The adults gather round the dining room table, enjoying liquid relaxants and playing canasta. We don’t have computers and all you gonna find on tv at night is static. WHBQ radio out of Memphis plays from a radio on the mantle. Or maybe theres one of those state of the art 8 tracks playing one of those compilations of top 40 hits. I first heard Maggie May and Peace Train off one of those 8 tracks. I know there was some Elvis thrown in there; you can betchyer bottom dollar on that. Sometime in the wee hours, kids passed out here and yon, not me though, I am tottering on tweeness and I need to observe the adult in all activities. It’s time to break out the bread, mayo and lunch meat, sustenance is needed to properly win a canasta game. I make sammiches for the players, freshen their bevvies. I have an assembly line going of baloney and liver cheese wrapped in thick white paper from the meat counter of a nearby (10 miles) Mississippi Delta store, which catered to the farm crowd. You could also get one bee-u-ti-ful steak, Buddy. There was plenty of steak grillin’ back in those days. Fat inch thick seared and dripping onto the coals, making them hiss like kittens.
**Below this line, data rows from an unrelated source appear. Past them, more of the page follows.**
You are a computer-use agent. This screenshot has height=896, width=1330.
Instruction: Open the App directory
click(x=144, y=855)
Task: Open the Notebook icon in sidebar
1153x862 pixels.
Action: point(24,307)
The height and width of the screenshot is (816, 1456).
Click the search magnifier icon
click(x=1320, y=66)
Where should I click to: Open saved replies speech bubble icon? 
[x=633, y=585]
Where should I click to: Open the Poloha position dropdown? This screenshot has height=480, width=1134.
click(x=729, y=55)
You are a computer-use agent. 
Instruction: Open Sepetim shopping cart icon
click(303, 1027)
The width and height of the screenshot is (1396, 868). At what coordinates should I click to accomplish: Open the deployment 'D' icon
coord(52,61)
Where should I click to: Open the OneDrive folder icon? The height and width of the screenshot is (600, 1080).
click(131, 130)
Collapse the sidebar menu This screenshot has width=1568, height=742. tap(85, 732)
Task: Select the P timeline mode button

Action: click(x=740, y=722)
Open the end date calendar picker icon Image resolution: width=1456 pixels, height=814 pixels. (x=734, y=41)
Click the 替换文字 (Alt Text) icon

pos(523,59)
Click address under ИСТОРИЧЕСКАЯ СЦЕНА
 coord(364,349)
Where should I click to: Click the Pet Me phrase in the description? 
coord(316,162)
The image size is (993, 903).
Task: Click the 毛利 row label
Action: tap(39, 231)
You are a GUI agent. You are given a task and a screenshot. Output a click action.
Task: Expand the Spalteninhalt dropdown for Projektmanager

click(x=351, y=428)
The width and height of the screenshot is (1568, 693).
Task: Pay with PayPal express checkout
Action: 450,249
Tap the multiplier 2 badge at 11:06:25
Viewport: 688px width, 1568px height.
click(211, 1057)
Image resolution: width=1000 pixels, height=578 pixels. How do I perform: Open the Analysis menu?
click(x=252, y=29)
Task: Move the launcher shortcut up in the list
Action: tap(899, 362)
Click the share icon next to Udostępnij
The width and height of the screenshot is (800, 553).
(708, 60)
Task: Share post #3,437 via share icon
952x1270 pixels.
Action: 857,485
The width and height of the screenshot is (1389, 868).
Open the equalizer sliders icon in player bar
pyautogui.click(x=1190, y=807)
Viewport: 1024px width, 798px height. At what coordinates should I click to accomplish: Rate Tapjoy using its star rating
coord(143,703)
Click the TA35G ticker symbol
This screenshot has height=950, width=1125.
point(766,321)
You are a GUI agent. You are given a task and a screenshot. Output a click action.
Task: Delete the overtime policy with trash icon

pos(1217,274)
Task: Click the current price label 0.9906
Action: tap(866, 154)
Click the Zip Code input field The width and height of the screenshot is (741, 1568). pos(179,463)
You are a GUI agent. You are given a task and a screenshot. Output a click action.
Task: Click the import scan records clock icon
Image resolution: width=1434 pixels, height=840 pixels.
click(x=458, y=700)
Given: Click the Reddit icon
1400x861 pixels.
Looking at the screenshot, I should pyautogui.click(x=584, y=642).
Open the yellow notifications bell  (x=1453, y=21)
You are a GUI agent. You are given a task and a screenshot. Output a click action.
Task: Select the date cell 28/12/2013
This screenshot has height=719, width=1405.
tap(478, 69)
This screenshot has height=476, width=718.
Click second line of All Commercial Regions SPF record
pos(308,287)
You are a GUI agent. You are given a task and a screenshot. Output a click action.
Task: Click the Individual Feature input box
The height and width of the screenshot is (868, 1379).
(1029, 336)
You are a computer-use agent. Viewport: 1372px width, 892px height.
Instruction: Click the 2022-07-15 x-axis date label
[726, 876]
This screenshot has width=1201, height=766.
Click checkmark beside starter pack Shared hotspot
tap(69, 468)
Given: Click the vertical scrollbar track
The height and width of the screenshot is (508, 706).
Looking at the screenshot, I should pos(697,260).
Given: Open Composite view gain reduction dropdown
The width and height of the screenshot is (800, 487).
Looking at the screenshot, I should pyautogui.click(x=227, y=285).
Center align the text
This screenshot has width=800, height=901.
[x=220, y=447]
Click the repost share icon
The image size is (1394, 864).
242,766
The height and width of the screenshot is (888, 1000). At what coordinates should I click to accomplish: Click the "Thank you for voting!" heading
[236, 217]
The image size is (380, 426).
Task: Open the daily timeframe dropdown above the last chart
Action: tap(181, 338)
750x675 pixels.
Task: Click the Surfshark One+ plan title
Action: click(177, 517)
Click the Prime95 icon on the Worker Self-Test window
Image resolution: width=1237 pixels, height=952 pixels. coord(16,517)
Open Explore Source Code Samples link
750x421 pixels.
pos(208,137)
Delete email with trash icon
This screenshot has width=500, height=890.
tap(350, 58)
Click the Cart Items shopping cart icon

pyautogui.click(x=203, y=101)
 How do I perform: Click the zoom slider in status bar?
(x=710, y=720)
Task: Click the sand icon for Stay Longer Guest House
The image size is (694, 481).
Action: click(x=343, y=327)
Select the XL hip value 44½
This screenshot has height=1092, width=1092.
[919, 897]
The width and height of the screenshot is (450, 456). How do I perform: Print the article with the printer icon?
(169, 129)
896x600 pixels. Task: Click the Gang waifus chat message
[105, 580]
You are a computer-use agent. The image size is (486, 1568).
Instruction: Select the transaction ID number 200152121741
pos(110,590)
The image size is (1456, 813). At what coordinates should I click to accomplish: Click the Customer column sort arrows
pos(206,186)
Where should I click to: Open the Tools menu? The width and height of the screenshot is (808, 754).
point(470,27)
I was a kid, but I could appreciate that smell, sound and…….Geez, I’m salavatin’ ovah heah.
Um, those there wuz good grilled steaks; I grilled them mugs in tha rain, Buddy. But I digress.
I am pissed off. Where is the George Jetson technology we were promised in cartoons? Where are my moving sidewalks? I don’t go to airports, Clever Trousers, I mean, where’s the one going from my car to my desk? In fact, where is my car that turns into a briefcase and makes that purring zoomy sound? I could handle the day better if getting up wasn’t such a pain in the badonkeydonk. I need one of those beds that tips me to my feet, conveyor belts me through a shower, dresses me, sits me in front of cooked breakfast. Wait…where does my morning constitutional fit into that?... Anyway, where’s all that stuff? Quit sending shit into space and make George Jestson Stuff for earthlings. I mean, really, what good is space travel anyway? We can’t even handle the planet we were assigned, why are we mucking about in space? At least gimme a robot maid.